La atención a la dependencia

14.11.2011 09:46

RICARDO GAYOL GARCÍA | ABOGADO

Las secuencias que en los diferentes debates electorales se refieren a las políticas sociales casi nunca pasan de mencionar: educación, sanidad y pensiones como referentes del Estado social que hay que mantener. Una vez más, los servicios sociales como cuarta pata del Estado de bienestar son la hermana pobre de los sistemas de proteccción social y esto es injusto, pues sin ellos no cuadra la concepción del Estado social de derecho que nuestra Constitución avala.
La promoción de la autonomía personal y la atención a personas en situación de dependencia como enuncia la ley más emblemática desde la óptica de los derechos sociales, promulgada en la etapa Zapatero, ha puesto en marcha, por un lado, un subsistema fundamental en la atención social de nuestro tiempo en España; el Sistema de Autonomía y Atención a la Dependencia (SAAD) y, por otro, ha impactado de forma descomunal en el equilibrio del sistema público de servicios sociales, en razón del volumen y transcendencia de sus prestaciones y de los colectivos altamente sensibles a los que se dirige.
Todo ello ha propiciado que se invada un sistema poco consolidado con un cúmulo de obligaciones nuevas sin enmarcar y racionalizar los distintos instrumentos de intervención social que resultan imprescindibles para que las nuevas atenciones se canalicen adecuadamente y enriquezcan la capacidad del sistema en lugar de cortocircuitarlo sin alternativas de respuesta.
Además de este déficit de ordenación y planificación, la nueva Ley 39/2006, apoyada por un amplio margen de votos en su tramitación parlamentaria, carecía de un mecanismo de financiación sólido y, considerando que su ejecución básica correspondería a las comunidades autónomas, no era difícil prever serias disfunciones en su desarrollo.
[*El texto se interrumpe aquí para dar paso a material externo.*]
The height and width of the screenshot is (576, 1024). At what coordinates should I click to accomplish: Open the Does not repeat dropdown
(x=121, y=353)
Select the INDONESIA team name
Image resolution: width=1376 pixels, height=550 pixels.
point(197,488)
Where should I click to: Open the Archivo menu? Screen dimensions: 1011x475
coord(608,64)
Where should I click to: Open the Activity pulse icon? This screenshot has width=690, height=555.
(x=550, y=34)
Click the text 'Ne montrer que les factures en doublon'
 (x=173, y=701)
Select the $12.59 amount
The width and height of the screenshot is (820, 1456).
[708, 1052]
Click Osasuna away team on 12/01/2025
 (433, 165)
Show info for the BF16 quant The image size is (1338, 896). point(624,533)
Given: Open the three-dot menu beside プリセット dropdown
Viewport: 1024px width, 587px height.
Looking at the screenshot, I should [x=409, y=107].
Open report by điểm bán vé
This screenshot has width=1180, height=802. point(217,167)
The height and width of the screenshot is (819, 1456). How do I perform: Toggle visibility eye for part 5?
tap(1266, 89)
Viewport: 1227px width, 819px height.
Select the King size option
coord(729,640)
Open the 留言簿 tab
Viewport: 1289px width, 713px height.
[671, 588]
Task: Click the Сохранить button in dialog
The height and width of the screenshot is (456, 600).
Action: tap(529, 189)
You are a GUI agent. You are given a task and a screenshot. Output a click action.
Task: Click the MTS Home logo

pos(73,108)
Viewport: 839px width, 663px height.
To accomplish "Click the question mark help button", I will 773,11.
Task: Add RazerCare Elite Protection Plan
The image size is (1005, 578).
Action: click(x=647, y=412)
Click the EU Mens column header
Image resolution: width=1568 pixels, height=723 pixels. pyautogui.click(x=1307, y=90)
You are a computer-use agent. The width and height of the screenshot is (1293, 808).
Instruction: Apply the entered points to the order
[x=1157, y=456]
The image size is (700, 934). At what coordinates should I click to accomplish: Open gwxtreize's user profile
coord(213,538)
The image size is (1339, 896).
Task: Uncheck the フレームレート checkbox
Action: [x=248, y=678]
Cuando aparece la crisis económica en el horizonte, ya la aplicación de la ley empezaba a denotar las primeras vías de agua en su andadura: la lentitud de las valoraciones y percepción de las concesiones, las acusaciones de incumplimientos de gestión o de financiación, la deriva economicista de las prestaciones, la privatización de los servicios, etcétera, tanto que hubiera sido lógico plantearse una modificación del texto legal.
La crisis puede influir en multitud de decisiones socio-políticas y económicas; sin embargo, la calidad de vida básica de aquellas capas de la población en estado de necesidad grave no puede ser moneda de cambio de ninguna política democrática.
Un Estado incapaz de atender a sus ciudadanos más sensibles significaría el fracaso más rotundo de la convivencia y de la justicia social. La democracia no se puede permitir esa quiebra de valores. Sería volver al régimen absolutista, ahora de los mercados.